Stored data:
+ + + + + + +

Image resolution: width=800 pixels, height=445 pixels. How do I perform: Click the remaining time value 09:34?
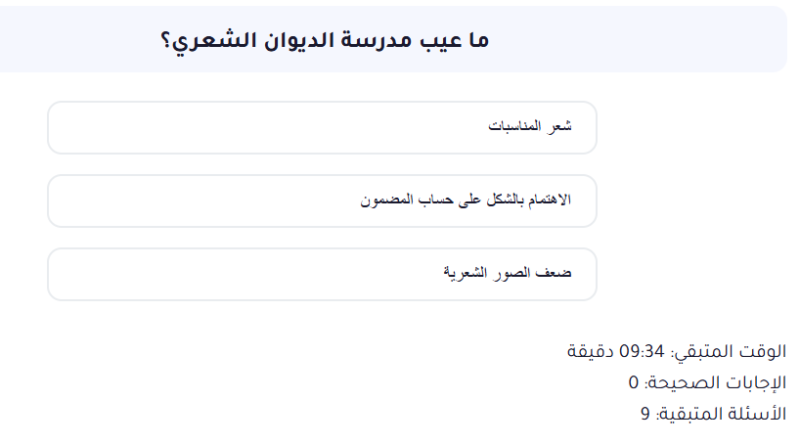641,352
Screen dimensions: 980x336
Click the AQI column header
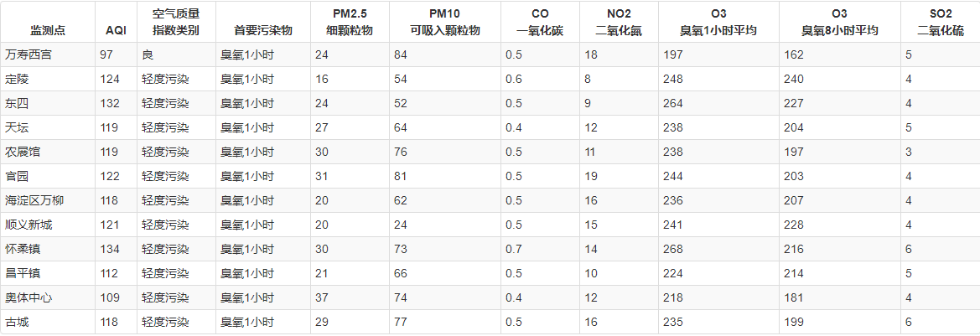(116, 30)
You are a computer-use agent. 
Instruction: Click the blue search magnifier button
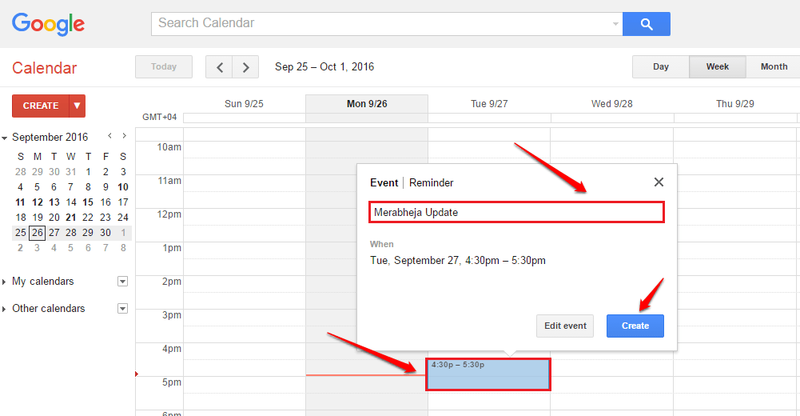coord(646,24)
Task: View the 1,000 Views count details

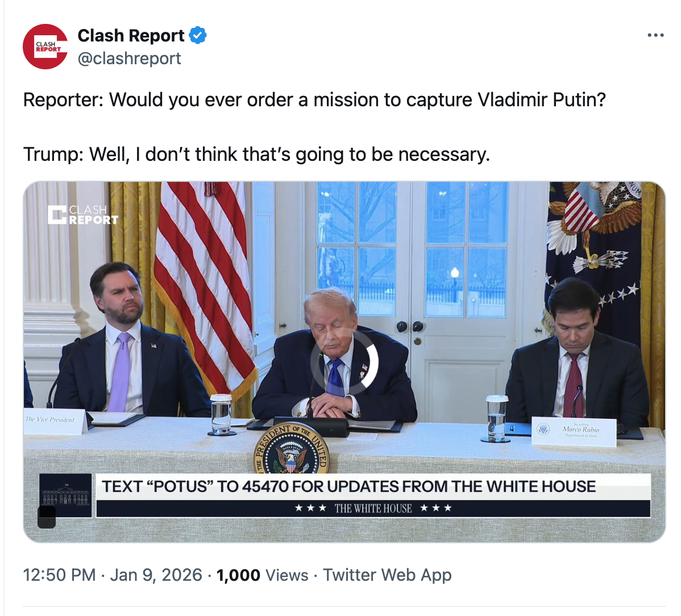Action: 263,575
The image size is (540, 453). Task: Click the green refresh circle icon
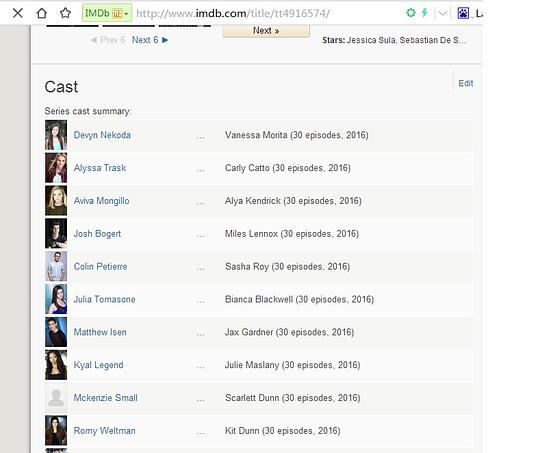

+ + + + + + +

What you will do. Would you return all of the data above word for word, omitting every picture?

Your response.
Image resolution: width=800 pixels, height=445 pixels. How do I perform: Click the remaining time value 09:34?
641,352
Screen dimensions: 980x336
Click the AQI column header
(116, 30)
You are a computer-use agent. 
Instruction: Click the blue search magnifier button
coord(646,24)
Task: View the 1,000 Views count details

Action: 263,575
The image size is (540, 453). Task: Click the green refresh circle icon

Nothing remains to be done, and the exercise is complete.